REPUBLIKA.CO.ID, JAKARTA -- Lembaga kajian ekonomi Institute for Development of Economics and Finance (Indef) menyampaikan kajiannya terkait keadilan ekonomi di Indonesia. Para ekonom Indef menekankan permasalahan ketidakadilan sosial dan ekonomi yang dinilai kian memburuk di tanah air, bertepatan dengan momen Hari Kebangkitan Pancasila 1 Juni lalu.
Ekonom Senior Institute for Development of Economics and Finance (Indef) Didin S Damanhuri mengatakan, salah satu amanat dari Pancasila di sila kelima yakni keadilan sosial bagi seluruh rakyat Indonesia. Namun saat ini, amanat tersebut sangat bertentangan dengan apa yang terjadi di dalam neger. Menurut analisisnya, kenyataannya terjadi ketimpangan sosial dan ekonomi di Indonesia semakin dirasakan, meski negara ini sudah merdeka hampir delapan dasawarsa.

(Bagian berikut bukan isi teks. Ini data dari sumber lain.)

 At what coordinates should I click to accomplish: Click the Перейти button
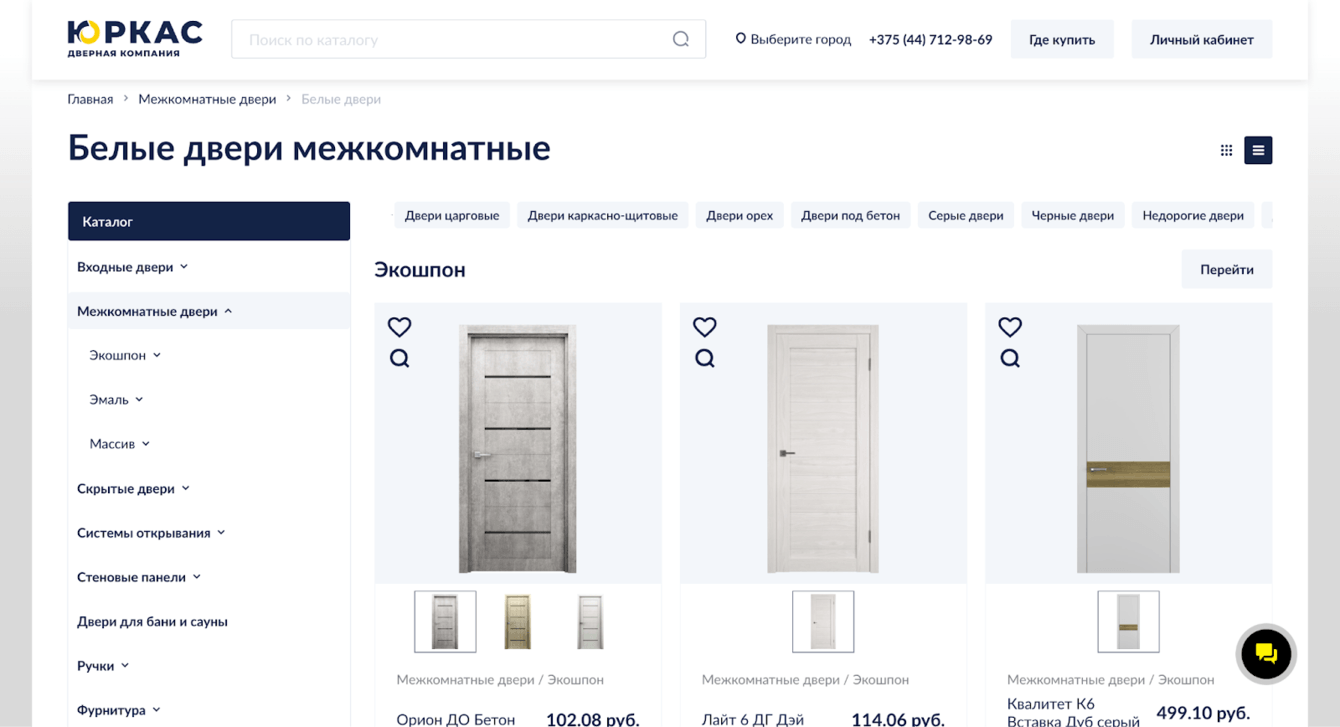point(1227,269)
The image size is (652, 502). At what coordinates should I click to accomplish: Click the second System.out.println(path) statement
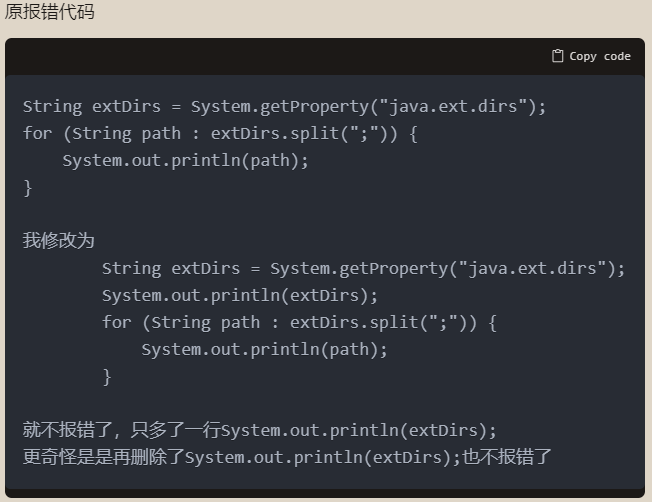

Menurut Didin, kondisi ketidakadilan di Indonesia makin memburuk dalam 10 tahun terakhir, yang didukung oleh data-data makro. Itu terlihat dari ketidakadilan antargolongan pendapatan yang terangkum dalam tiga ukuran, mulai dari ketidakadilan antargenerasi, antarwilayah, hingga antarsektor. Dia berpandangan sumber ketidakadilan itu adalah sistem politik.
“Anatominya menurut saya persoalan Indonesia dalam ketidakadilan yang sangat ekstrem justru berasal dari sisi politik di era reformasi,” kata Didin dalam diskusi publik bertajuk ‘Hari Lahir Pancasila: Ekonomi Sudah Adil untuk Semua?’ yang diadakan secara daring, Selasa (4/6/2024).
Didin menuturkan, sisi politik yang dimaksud kaitannya dengan kontestasi politik yang berlangsung secara rutin baik di tingkat daerah maupun nasional. Yakni mulai dari pemilihan wali kota (Pilwakot), pemilihan gubernur (Pilgub), pemilihan legislatif (Pileg) tingkat daerah hingga sampai Pileg nasional dan pemilihan presiden (Pilpres).
“Seperti Pak Prabowo katakan, ini (pemilihan umum) sangat mahal, yang dia sebut berantakan, dan kemudian sistem politik sangat melelahkan,” tuturnya.
Dalam kontestasi politik tersebut, Didin melanjutkan, sumber-sumber cuan atau pendanaan berasal dari para konglomerat bisnis atau bisa disebut oligarki bisnis. Para oligarki bisnis ini, kata dia, mempertahankan kekayaan dan mengembangkan kekayaan mereka terus-menerus tetapi kemudian mendikte sistem politik. “Jadi sistem politik yang mahal ini melahirkan sistem ekonomi yang high class economy,” tuturnya.
Sementara itu, Didin kemudian mengungkapkan soal beban utang luar negeri yang besar. Ia menyinggung megaproyek infrastruktur Presiden Joko Widodo, seperti proyek Ibu Kota Nusantara (IKN) dan kereta cepat yang memakan biaya triliunan rupiah.
Proyek-proyek tersebut, menurut Didin hanya akan bisa berlanjut jika utang luar negeri ditambah. Sedangkan sekarang ini persentase utang luar negeri pemerintah mencapai 42 persen terhadap Pendapatan Domestik Bruto (PDB). Lalu juga utang dalam negeri sudah mendekati Rp 2.000 triliun.
Didin lantas menyinggung pula mengenai program-program yang bakal dijalankan di pemerintahan baru, Prabowo Subianto-Gibran Rakabuming Raka. Terutama yang paling populer adalah program makan siang gratis yang belakangan diubah diksinya menjadi makan bergizi gratis.
“Jadi kalau makan siang gratis sekitar Rp 460 triliun ini dibiayai APBN, kemudian perumahan walaupun berasal dari buruh, nanti kalau kemudian tidak efektif, plus kalau kereta cepat Jakarta-Surabaya direalisasi maka saya kira utang total kita akan melebihi 100 persen, dan ini bisa mengancam default bagi Indonesia. Jadi, Presiden Prabowo harus lebih rasional dalam mengelola APBN,” terangnya.